Assalto ai vaccini senza la prenotazione

Lunghe code nell’hub di Teramo, la Asl somministra le dosi anche ai non prenotati ma chiede di utilizzare la piattaforma
TERAMO. Dopo le migliaia di prenotazioni dei giorni scorsi, ieri mattina nell’hub vaccinale di Teramo si è avuta conferma di come il vento, nella campagna di immunizzazione dal Covid, sia molto cambiato a seguito dell’annuncio di Draghi sul “Green pass”. Decine di persone che non avevano ancora avuto la prima dose si sono presentate a Coste Sant’Agostino, nel centro allestito all’università, senza avere la prenotazione. E che il vento sia cambiato lo dimostra anche la decisione della Asl di vaccinarle lo stesso. Ci sono state lunghe file e lunghe attese, ma l’hub di Teramo ha ormai raggiunto un’efficienza tale che i disagi sono durati relativamente poco e nel pomeriggio la situazione era tornata alla normalità. Il direttore generale della Asl Maurizio Di Giosia, in ogni caso, fa un appello ai cittadini: «Andate a vaccinarvi con la prenotazione, chi si prenota in questi giorni farà il vaccino a breve. Anche se stiamo facendo lo sforzo di vaccinare tutti, sempre che le scorte di vaccini ce lo permettano, se si va senza essere prenotati si creano problemi e disservizi».

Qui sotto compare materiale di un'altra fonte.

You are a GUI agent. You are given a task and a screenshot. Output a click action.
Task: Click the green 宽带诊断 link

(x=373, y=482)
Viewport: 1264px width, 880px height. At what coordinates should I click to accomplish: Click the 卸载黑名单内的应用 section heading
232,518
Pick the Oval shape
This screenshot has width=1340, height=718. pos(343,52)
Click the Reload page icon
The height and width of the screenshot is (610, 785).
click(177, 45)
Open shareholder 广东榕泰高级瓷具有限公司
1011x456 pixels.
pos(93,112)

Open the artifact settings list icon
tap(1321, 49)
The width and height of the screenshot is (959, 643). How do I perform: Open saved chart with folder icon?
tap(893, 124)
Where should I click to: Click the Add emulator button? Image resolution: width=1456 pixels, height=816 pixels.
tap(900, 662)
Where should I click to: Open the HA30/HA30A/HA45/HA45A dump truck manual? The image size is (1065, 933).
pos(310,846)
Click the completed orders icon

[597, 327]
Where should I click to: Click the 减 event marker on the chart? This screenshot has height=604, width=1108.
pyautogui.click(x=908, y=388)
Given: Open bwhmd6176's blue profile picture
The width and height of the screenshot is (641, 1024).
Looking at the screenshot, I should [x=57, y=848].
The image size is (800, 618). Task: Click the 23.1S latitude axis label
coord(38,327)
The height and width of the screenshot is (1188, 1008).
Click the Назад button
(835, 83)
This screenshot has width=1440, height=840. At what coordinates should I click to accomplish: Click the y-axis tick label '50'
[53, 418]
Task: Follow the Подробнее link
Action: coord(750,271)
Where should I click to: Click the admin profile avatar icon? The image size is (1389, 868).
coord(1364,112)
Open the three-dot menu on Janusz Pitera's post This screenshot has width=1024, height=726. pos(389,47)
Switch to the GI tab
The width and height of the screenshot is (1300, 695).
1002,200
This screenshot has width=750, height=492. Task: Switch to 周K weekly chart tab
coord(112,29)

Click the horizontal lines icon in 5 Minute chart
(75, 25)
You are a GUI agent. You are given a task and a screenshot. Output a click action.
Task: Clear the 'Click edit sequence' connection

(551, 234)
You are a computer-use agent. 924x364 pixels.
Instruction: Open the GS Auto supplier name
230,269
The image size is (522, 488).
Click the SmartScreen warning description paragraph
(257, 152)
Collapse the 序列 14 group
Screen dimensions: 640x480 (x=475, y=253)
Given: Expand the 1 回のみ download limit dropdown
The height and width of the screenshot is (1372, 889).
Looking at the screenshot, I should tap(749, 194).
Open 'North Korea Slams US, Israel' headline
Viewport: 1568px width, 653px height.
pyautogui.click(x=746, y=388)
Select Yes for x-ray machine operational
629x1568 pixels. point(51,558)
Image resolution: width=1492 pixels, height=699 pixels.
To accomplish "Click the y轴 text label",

E un altro appello arriva, destinatari la Asl e le autorità politiche, da Gianluca Grimi, presidente provinciale di Assoturismo Confesercenti: una corsia preferenziale per la somministrazione dei vaccini agli operatori del settore turistico. «Inutile utilizzare giri di parole: senza una corsia preferenziale dedicata al personale delle aziende turistiche, la stagione è a grande rischio, e di “Green pass” operativo in una settimana non se ne parla neppure», sottolinea Grimi, «occorre un intervento da parte della Asl in termini di organizzazione per salvaguardare il turismo: che sia un open day o un giorno dedicato, o comunque una corsia preferenziale per i lavoratori del comparto. La nostra volontà di collaborare è massima, ma senza un aiuto concreto, non potremo farcela in così pochi giorni a regolarizzare tutte le aziende con il “Green pass”». Il presidente di Confesercenti ieri mattina, all’hub vaccinale di Teramo, a causa del grande affollamento non è riuscito a ricevere la seconda dose di siero: «Io e altre persone non abbiamo potuto effettuare il richiamo della vaccinazione. Avevo appuntamento per le 10.30, ma il tempo previsto di attesa era di due-tre ore: un timing che cuochi e personale necessario alle aziende proprio non possono permettersi, specie in quegli orari lavorativi». E conclude così: «Solo nel Teramano ci sono 400 alberghi e centinaia di bed and breakfast, quasi 3.000 tra ristoranti, stabilimenti balneari e pubblici esercizi turistici, con oltre 30.000 addetti: come si può pensare di ottemperare a richieste di seconde e prime dosi nello spazio di pochi giorni, senza creare gravi disservizi nel turismo, ora impegnato nel massimo sforzo?».(d.v.-s.g.)